*What you have to do*
Beginning with the line of the entries below that holds "Click the 'temperature_fan'" and ending with the line that holds "The image size is (890, 500).", transcribe each line exactly as written. Pictures stay out.

━━━ Entries provided

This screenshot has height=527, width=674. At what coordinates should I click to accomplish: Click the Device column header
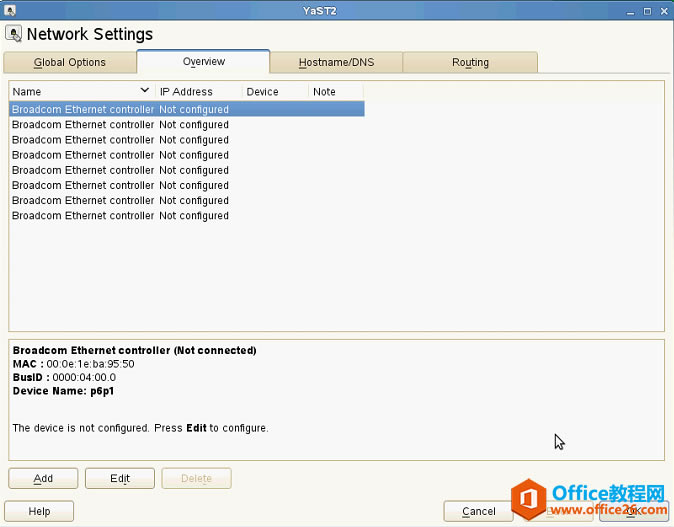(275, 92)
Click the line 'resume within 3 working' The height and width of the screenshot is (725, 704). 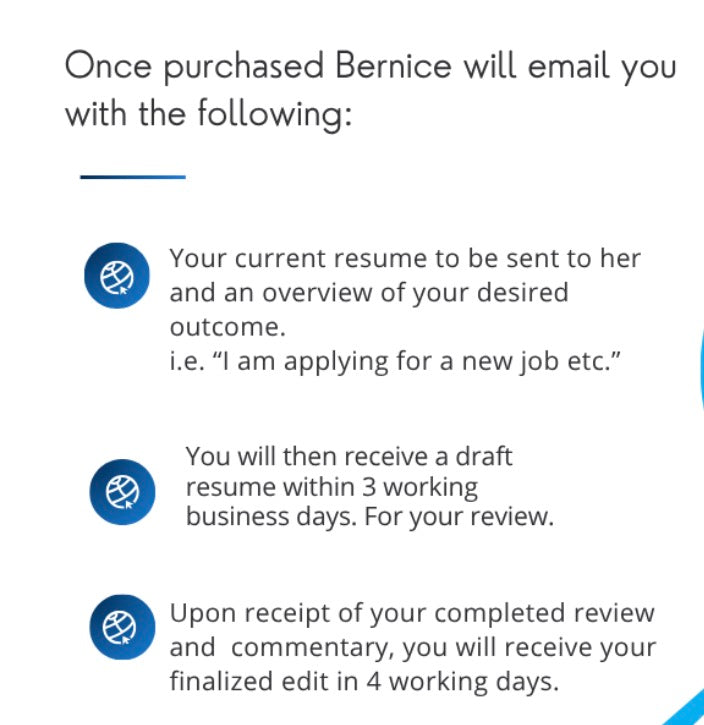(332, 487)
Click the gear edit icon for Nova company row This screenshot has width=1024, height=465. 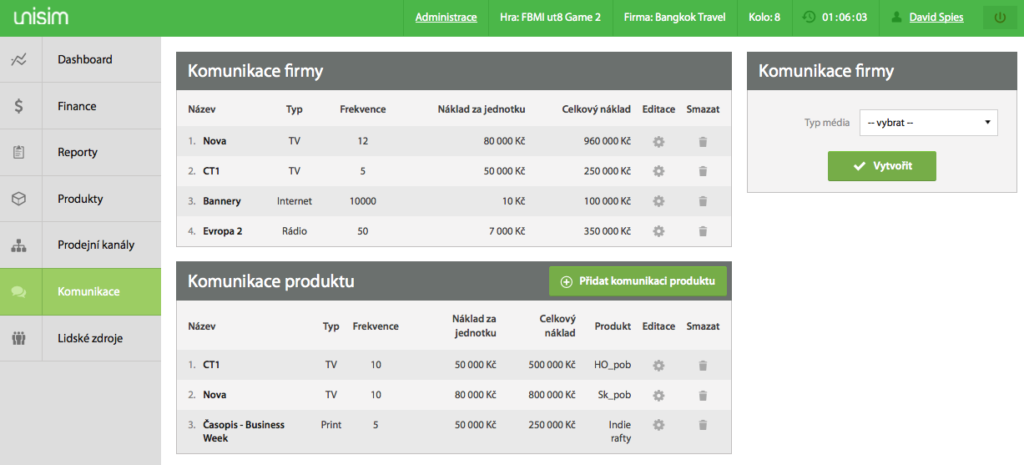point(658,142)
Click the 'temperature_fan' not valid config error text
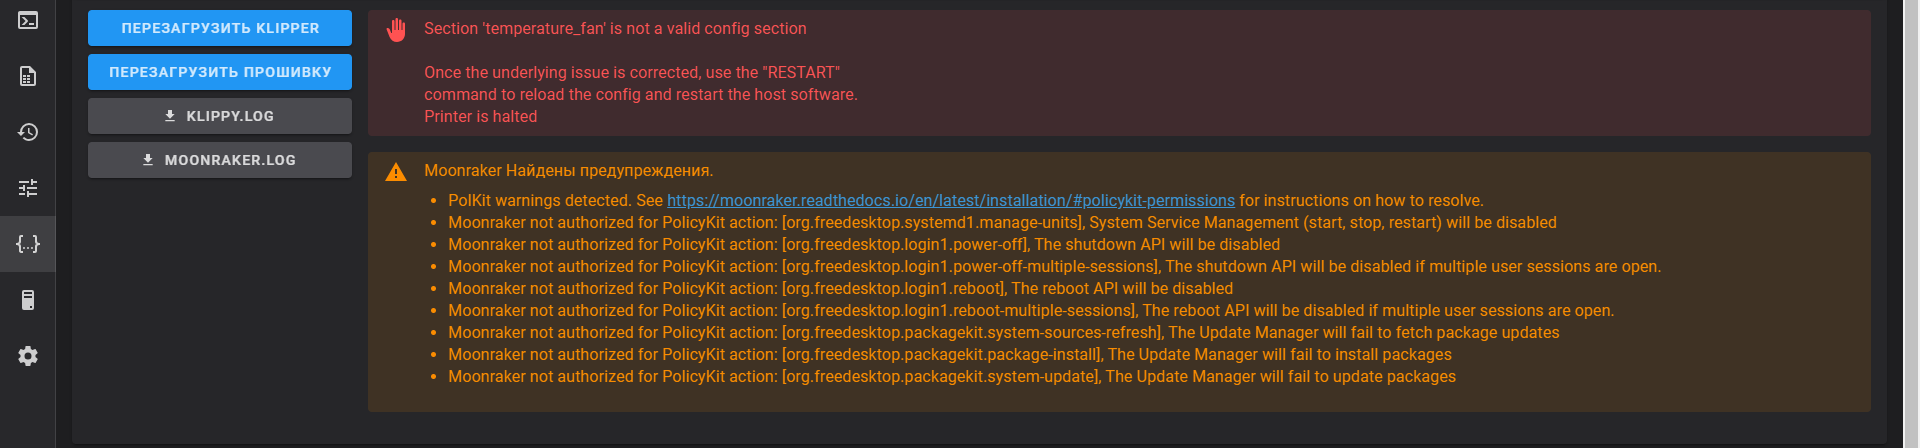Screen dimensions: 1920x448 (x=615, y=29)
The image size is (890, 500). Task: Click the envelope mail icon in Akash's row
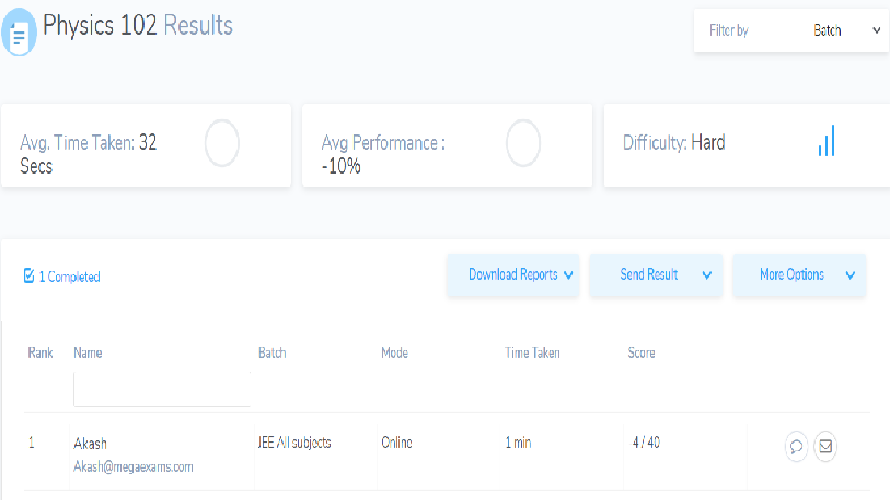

━━━━━━
━━━ Entries provided

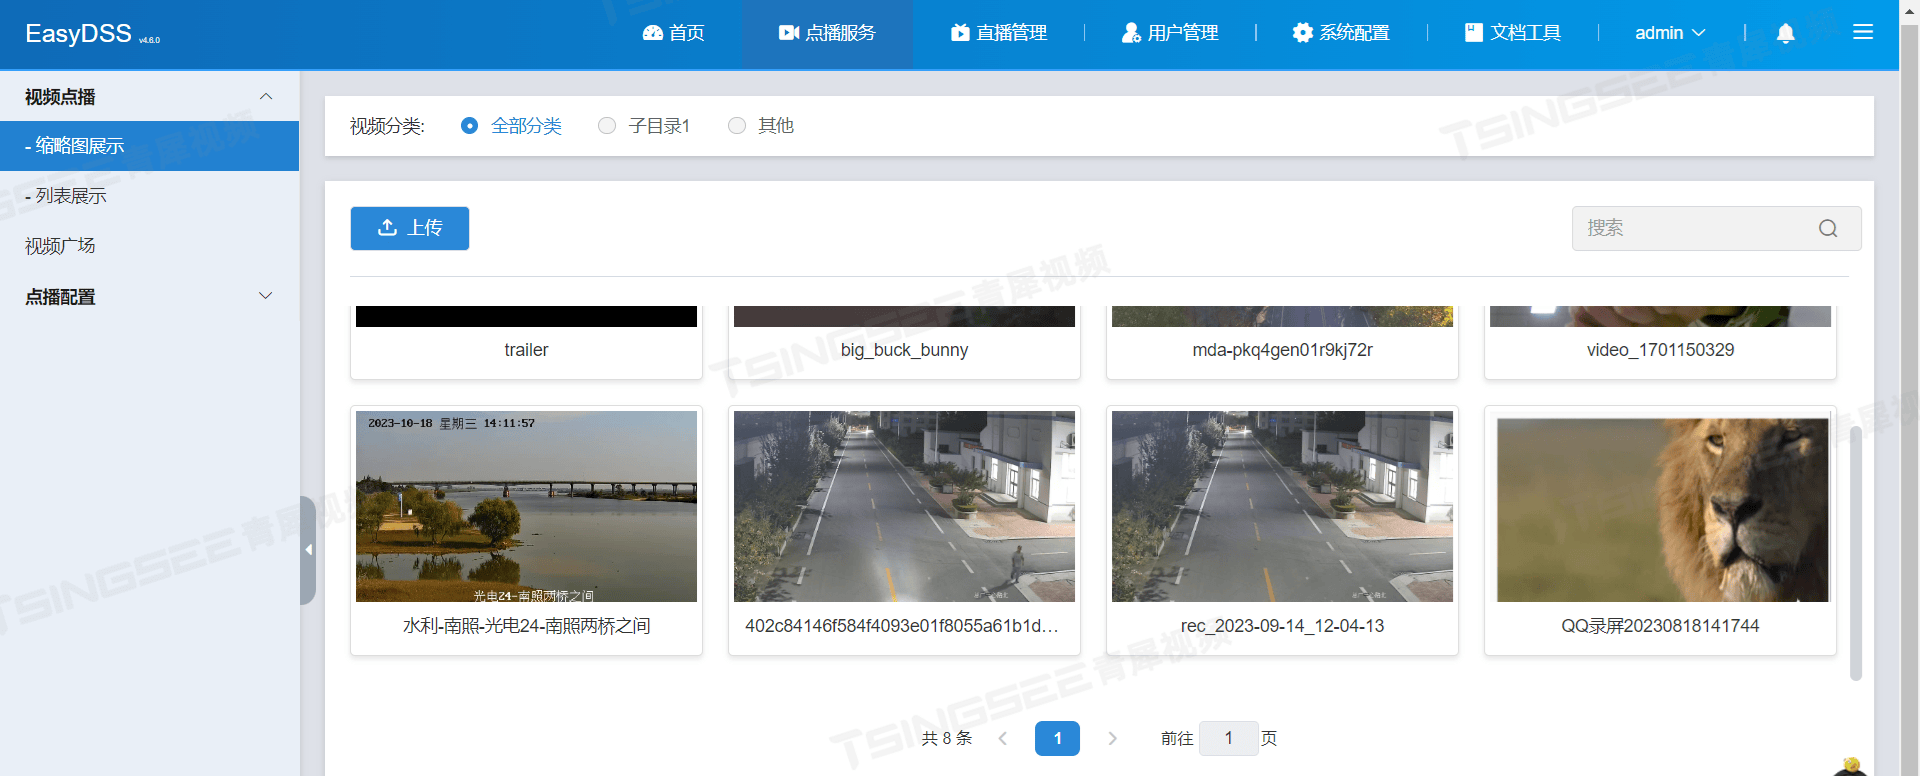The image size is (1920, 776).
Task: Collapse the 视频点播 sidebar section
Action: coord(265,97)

━━━━━━

*Exercise answer*
Click the 'temperature_fan' not valid config error text
Screen dimensions: 1920x448 (x=615, y=29)
The image size is (890, 500). Task: Click the envelope mail icon in Akash's row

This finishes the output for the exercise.